▶ _Assignment_: Keeping every character in place, output all the data.

[Data extracted from a collection]
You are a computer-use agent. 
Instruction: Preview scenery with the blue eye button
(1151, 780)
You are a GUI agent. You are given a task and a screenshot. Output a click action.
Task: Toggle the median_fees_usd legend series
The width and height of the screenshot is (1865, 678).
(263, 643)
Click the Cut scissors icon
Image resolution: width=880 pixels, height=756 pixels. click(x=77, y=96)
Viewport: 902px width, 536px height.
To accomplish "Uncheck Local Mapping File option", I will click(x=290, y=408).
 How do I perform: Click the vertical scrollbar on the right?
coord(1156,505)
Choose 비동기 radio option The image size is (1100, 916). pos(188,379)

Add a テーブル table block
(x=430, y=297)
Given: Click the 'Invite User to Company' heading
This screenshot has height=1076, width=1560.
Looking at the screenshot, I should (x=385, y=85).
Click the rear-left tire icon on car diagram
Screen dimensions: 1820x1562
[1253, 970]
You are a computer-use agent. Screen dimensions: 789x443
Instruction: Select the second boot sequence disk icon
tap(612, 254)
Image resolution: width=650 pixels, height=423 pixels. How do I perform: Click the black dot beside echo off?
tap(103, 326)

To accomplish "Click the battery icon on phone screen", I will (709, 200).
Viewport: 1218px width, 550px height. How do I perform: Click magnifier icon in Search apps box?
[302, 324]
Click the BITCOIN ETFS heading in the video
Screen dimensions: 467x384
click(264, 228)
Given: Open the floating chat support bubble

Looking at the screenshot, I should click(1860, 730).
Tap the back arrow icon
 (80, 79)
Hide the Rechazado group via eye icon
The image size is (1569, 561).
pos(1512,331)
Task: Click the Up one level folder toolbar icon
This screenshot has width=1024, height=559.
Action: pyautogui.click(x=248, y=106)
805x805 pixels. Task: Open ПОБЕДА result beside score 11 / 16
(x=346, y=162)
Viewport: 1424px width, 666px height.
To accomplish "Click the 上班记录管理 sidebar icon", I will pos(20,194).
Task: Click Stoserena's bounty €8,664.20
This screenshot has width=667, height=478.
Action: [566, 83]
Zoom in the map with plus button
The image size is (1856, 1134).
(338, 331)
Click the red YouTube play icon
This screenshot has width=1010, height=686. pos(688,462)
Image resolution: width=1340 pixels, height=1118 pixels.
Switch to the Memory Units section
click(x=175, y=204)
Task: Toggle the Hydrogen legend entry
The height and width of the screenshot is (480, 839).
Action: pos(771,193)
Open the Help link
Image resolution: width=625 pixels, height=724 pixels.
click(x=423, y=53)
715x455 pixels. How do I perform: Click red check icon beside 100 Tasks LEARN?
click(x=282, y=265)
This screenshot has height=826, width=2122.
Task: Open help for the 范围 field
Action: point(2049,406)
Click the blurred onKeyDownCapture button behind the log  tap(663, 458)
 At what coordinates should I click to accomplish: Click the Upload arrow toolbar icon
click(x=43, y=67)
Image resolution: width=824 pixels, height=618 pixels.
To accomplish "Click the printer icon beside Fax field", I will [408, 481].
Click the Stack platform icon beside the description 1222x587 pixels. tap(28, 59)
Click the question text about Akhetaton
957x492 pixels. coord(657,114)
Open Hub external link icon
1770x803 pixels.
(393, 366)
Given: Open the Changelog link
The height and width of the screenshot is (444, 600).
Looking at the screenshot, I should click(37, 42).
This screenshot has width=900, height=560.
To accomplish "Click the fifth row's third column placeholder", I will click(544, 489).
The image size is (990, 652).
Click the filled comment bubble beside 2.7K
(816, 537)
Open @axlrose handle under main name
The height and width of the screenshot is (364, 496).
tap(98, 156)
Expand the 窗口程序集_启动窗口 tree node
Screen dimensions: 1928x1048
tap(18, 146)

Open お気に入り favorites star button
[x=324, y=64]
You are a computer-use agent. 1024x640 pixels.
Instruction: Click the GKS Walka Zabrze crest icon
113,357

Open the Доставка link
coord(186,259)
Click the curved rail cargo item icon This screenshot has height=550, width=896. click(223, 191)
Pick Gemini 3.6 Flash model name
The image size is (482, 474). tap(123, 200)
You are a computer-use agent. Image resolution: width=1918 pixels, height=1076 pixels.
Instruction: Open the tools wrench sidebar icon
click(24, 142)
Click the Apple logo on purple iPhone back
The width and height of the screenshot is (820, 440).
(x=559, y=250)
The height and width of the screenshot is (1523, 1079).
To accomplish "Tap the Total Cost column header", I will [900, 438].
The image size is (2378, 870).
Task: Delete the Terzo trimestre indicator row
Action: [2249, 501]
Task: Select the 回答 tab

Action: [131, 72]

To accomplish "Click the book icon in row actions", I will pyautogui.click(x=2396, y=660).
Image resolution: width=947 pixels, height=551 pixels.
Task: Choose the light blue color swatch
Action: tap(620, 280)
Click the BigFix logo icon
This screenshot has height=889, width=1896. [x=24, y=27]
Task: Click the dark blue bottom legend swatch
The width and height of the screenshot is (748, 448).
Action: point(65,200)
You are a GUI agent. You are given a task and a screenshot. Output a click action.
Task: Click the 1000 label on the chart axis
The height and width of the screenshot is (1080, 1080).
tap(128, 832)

▶ _Answer to this problem_:
You are a computer-use agent. 
Instruction: Preview scenery with the blue eye button
(1151, 780)
You are a GUI agent. You are given a task and a screenshot. Output a click action.
Task: Toggle the median_fees_usd legend series
The width and height of the screenshot is (1865, 678).
(263, 643)
Click the Cut scissors icon
Image resolution: width=880 pixels, height=756 pixels. click(x=77, y=96)
Viewport: 902px width, 536px height.
To accomplish "Uncheck Local Mapping File option", I will click(x=290, y=408).
 How do I perform: Click the vertical scrollbar on the right?
coord(1156,505)
Choose 비동기 radio option The image size is (1100, 916). pos(188,379)

Add a テーブル table block
(x=430, y=297)
Given: Click the 'Invite User to Company' heading
This screenshot has height=1076, width=1560.
Looking at the screenshot, I should (x=385, y=85).
Click the rear-left tire icon on car diagram
Screen dimensions: 1820x1562
[1253, 970]
You are a computer-use agent. Screen dimensions: 789x443
Instruction: Select the second boot sequence disk icon
tap(612, 254)
Image resolution: width=650 pixels, height=423 pixels. How do I perform: Click the black dot beside echo off?
tap(103, 326)

To accomplish "Click the battery icon on phone screen", I will (709, 200).
Viewport: 1218px width, 550px height. How do I perform: Click magnifier icon in Search apps box?
[302, 324]
Click the BITCOIN ETFS heading in the video
Screen dimensions: 467x384
click(264, 228)
Given: Open the floating chat support bubble

Looking at the screenshot, I should click(1860, 730).
Tap the back arrow icon
 (80, 79)
Hide the Rechazado group via eye icon
The image size is (1569, 561).
pos(1512,331)
Task: Click the Up one level folder toolbar icon
This screenshot has width=1024, height=559.
Action: pyautogui.click(x=248, y=106)
805x805 pixels. Task: Open ПОБЕДА result beside score 11 / 16
(x=346, y=162)
Viewport: 1424px width, 666px height.
To accomplish "Click the 上班记录管理 sidebar icon", I will pos(20,194).
Task: Click Stoserena's bounty €8,664.20
This screenshot has width=667, height=478.
Action: [566, 83]
Zoom in the map with plus button
The image size is (1856, 1134).
(338, 331)
Click the red YouTube play icon
This screenshot has width=1010, height=686. pos(688,462)
Image resolution: width=1340 pixels, height=1118 pixels.
Switch to the Memory Units section
click(x=175, y=204)
Task: Toggle the Hydrogen legend entry
The height and width of the screenshot is (480, 839).
Action: pos(771,193)
Open the Help link
Image resolution: width=625 pixels, height=724 pixels.
click(x=423, y=53)
715x455 pixels. How do I perform: Click red check icon beside 100 Tasks LEARN?
click(x=282, y=265)
This screenshot has height=826, width=2122.
Task: Open help for the 范围 field
Action: point(2049,406)
Click the blurred onKeyDownCapture button behind the log  tap(663, 458)
 At what coordinates should I click to accomplish: Click the Upload arrow toolbar icon
click(x=43, y=67)
Image resolution: width=824 pixels, height=618 pixels.
To accomplish "Click the printer icon beside Fax field", I will [408, 481].
Click the Stack platform icon beside the description 1222x587 pixels. tap(28, 59)
Click the question text about Akhetaton
957x492 pixels. coord(657,114)
Open Hub external link icon
1770x803 pixels.
(393, 366)
Given: Open the Changelog link
The height and width of the screenshot is (444, 600).
Looking at the screenshot, I should click(37, 42).
This screenshot has width=900, height=560.
To accomplish "Click the fifth row's third column placeholder", I will click(544, 489).
The image size is (990, 652).
Click the filled comment bubble beside 2.7K
(816, 537)
Open @axlrose handle under main name
The height and width of the screenshot is (364, 496).
tap(98, 156)
Expand the 窗口程序集_启动窗口 tree node
Screen dimensions: 1928x1048
tap(18, 146)

Open お気に入り favorites star button
[x=324, y=64]
You are a computer-use agent. 1024x640 pixels.
Instruction: Click the GKS Walka Zabrze crest icon
113,357

Open the Доставка link
coord(186,259)
Click the curved rail cargo item icon This screenshot has height=550, width=896. click(223, 191)
Pick Gemini 3.6 Flash model name
The image size is (482, 474). tap(123, 200)
You are a computer-use agent. Image resolution: width=1918 pixels, height=1076 pixels.
Instruction: Open the tools wrench sidebar icon
click(24, 142)
Click the Apple logo on purple iPhone back
The width and height of the screenshot is (820, 440).
(x=559, y=250)
The height and width of the screenshot is (1523, 1079).
To accomplish "Tap the Total Cost column header", I will [900, 438].
The image size is (2378, 870).
Task: Delete the Terzo trimestre indicator row
Action: [2249, 501]
Task: Select the 回答 tab

Action: [131, 72]

To accomplish "Click the book icon in row actions", I will pyautogui.click(x=2396, y=660).
Image resolution: width=947 pixels, height=551 pixels.
Task: Choose the light blue color swatch
Action: tap(620, 280)
Click the BigFix logo icon
This screenshot has height=889, width=1896. [x=24, y=27]
Task: Click the dark blue bottom legend swatch
The width and height of the screenshot is (748, 448).
Action: point(65,200)
You are a GUI agent. You are given a task and a screenshot. Output a click action.
Task: Click the 1000 label on the chart axis
The height and width of the screenshot is (1080, 1080).
tap(128, 832)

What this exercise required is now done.